Além disso, ao presidente estaria facultado, sem as limitações previstas na Constituição, suspender os direitos políticos de quaisquer cidadãos e cassar mandatos dos parlamentares eleitos pelo povo, sendo esses proibidos de fazerem qualquer manifestação sobre política[2].

As garantias constitucionais e legais de vitaliciedade, inamovibilidade e estabilidade estariam suspensas, o que permitiria que o chefe do Executivo Federal, mediante decreto, demitisse ou removesse magistrados que julgassem qualquer ação contra ele, procuradores que investigassem integrantes do governo em casos de corrupção e qualquer funcionário público que atuasse contra os interesses do governo.

A garantia constitucional do habeas corpus, nos casos de crimes políticos, contra a segurança nacional, a ordem econômica e social e a economia popular seria suspensa e o Judiciário, impedido de apreciar “todos os atos praticados de acordo com este Ato institucional e seus Atos Complementares, bem como os respectivos efeitos[3]”.

Entre 1964 e 1985, e segundo o III Programa de Direitos Humanos da Secretaria de Direitos Humanos da Presidência da República, publicado em 2010, estima-se que 20 mil brasileiros tenham sido submetidos à tortura. Nesse mesmo período, em torno de 434 cidadãos foram mortos ou dados como desaparecidos, 7.000 acabaram exilados e 800 foram julgados como presos políticos. A consequência foi a produção de uma sociedade amedrontada, impedida de atuar como oposição ou de manifestar-se politicamente[4].

É urgente que o povo brasileiro abandone a crença em um poder ou uma força messiânica, salvacionista que, sozinha, conseguirá pôr fim às nossas profundas desigualdades sociais, à corrupção sistêmica que enfrentamos – nos setores público e privado – ou garanta a retomada do crescimento econômico. Isso por uma razão simples: não existe fórmula mágica para solucionar essas questões que são complexas e requerem escolhas políticas – que inevitavelmente agradarão a alguns e desagradarão a outros.
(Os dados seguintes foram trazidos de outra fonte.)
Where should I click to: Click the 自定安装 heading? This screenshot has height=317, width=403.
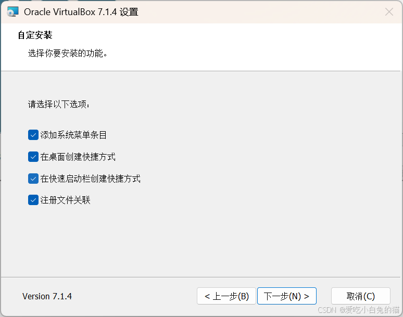pos(35,35)
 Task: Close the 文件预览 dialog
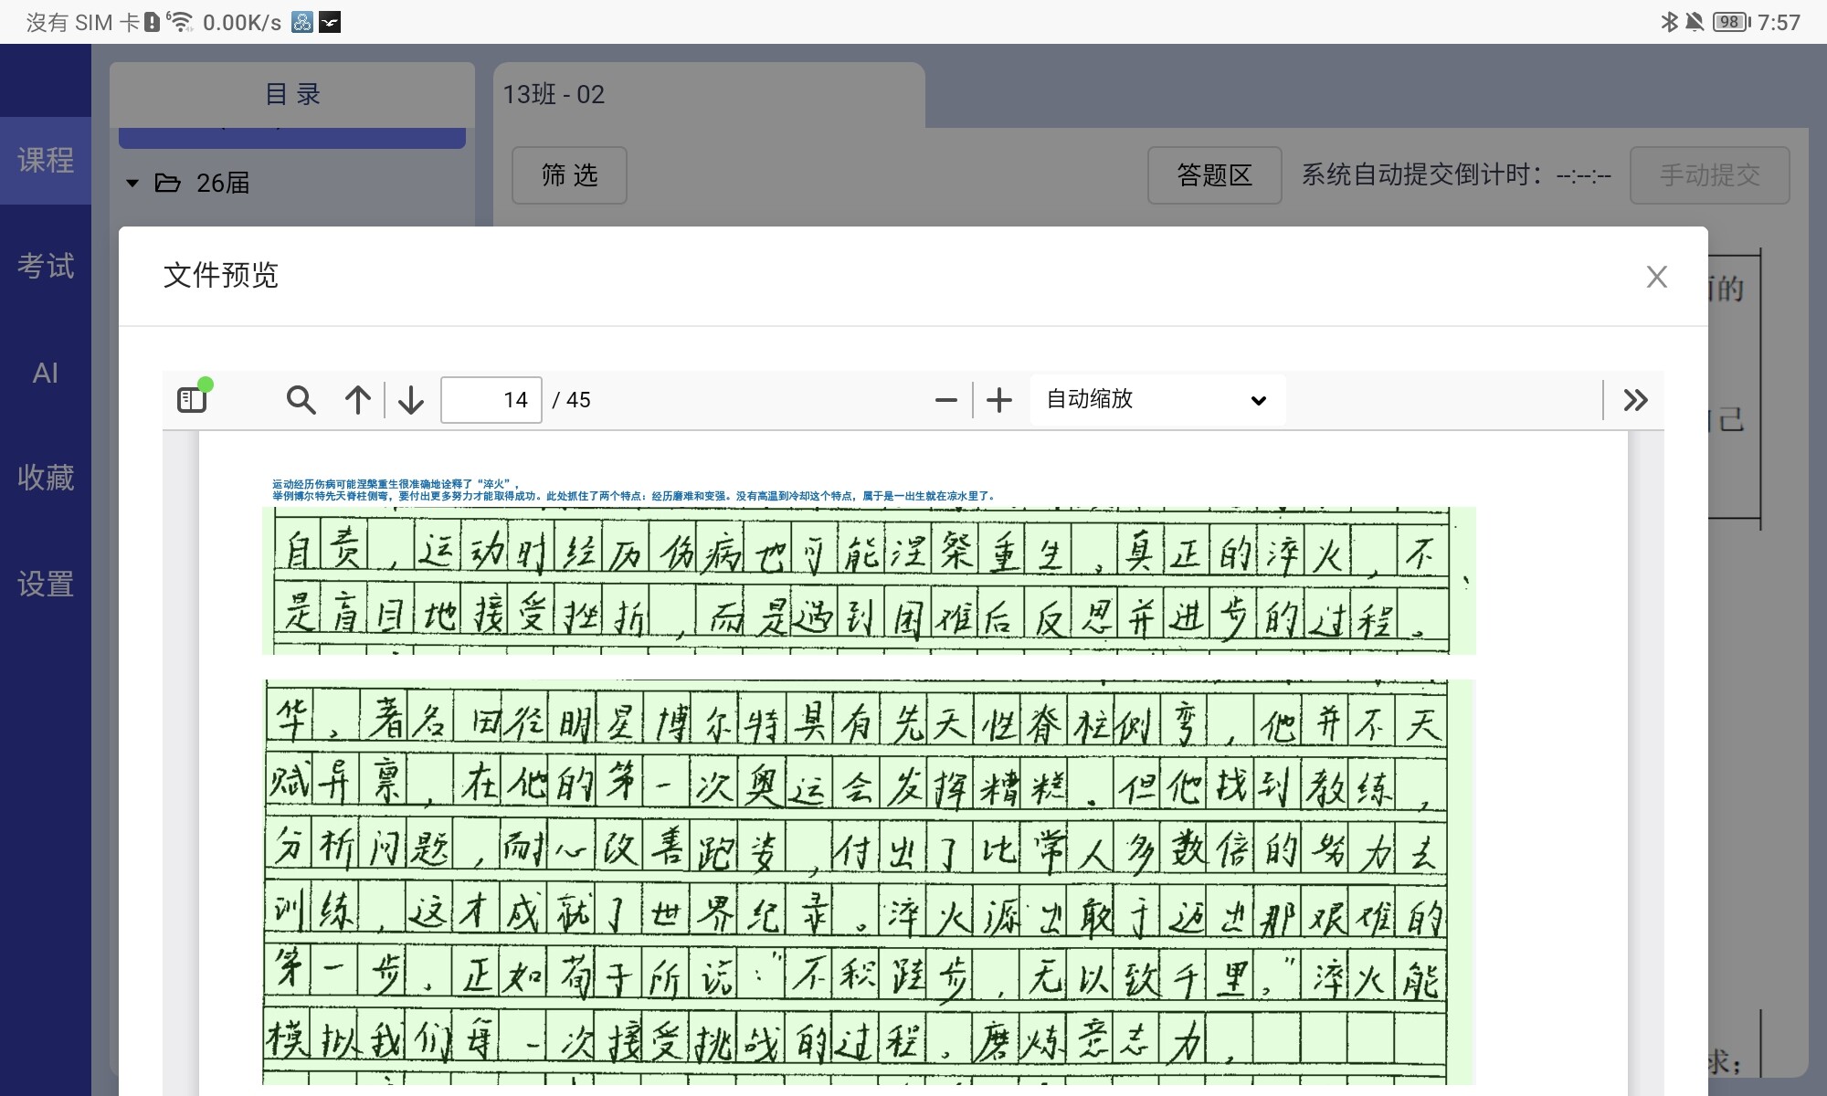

O que há é a democracia, em permanente processo de amadurecimento, com avanços e retrocessos. Assusta o fato de, em momentos de crise, como a que se vive hoje no país, a solução imaginada por alguns seja o retorno de um governo militar, para impor “ordem e disciplina” à nação. A última vez que o país experimentou essa solução, ficou submerso numa ditadura que durou vinte e um anos e que custou ao povo brasileiro seus direitos civis, políticos, sociais, e, para muitos, sua integridade física ou sua própria vida. Isso sem mencionar como até hoje se luta para superar a cultura do autoritarismo e do personalismo, ainda fortemente arraigada nas instituições.

Mas se isso já faz tanto tempo, se hoje não existe o risco de um golpe militar, com tanques nas ruas, por que se preocupar com isso? De fato, é improvável que hoje seja editado um decreto aos moldes do que foi o AI-5 em 1968. Isso seria flagrantemente inconstitucional e certamente não passaria pelo crivo do Supremo Tribunal Federal. Entretanto, a pergunta a ser feita não é se seria possível, nos dias de hoje, a edição de um decreto desse tipo, mas sim, se seria possível, nos dias de hoje, retomarmos ao estado de violação de direitos equivalente ao que o Brasil viveu naquela época.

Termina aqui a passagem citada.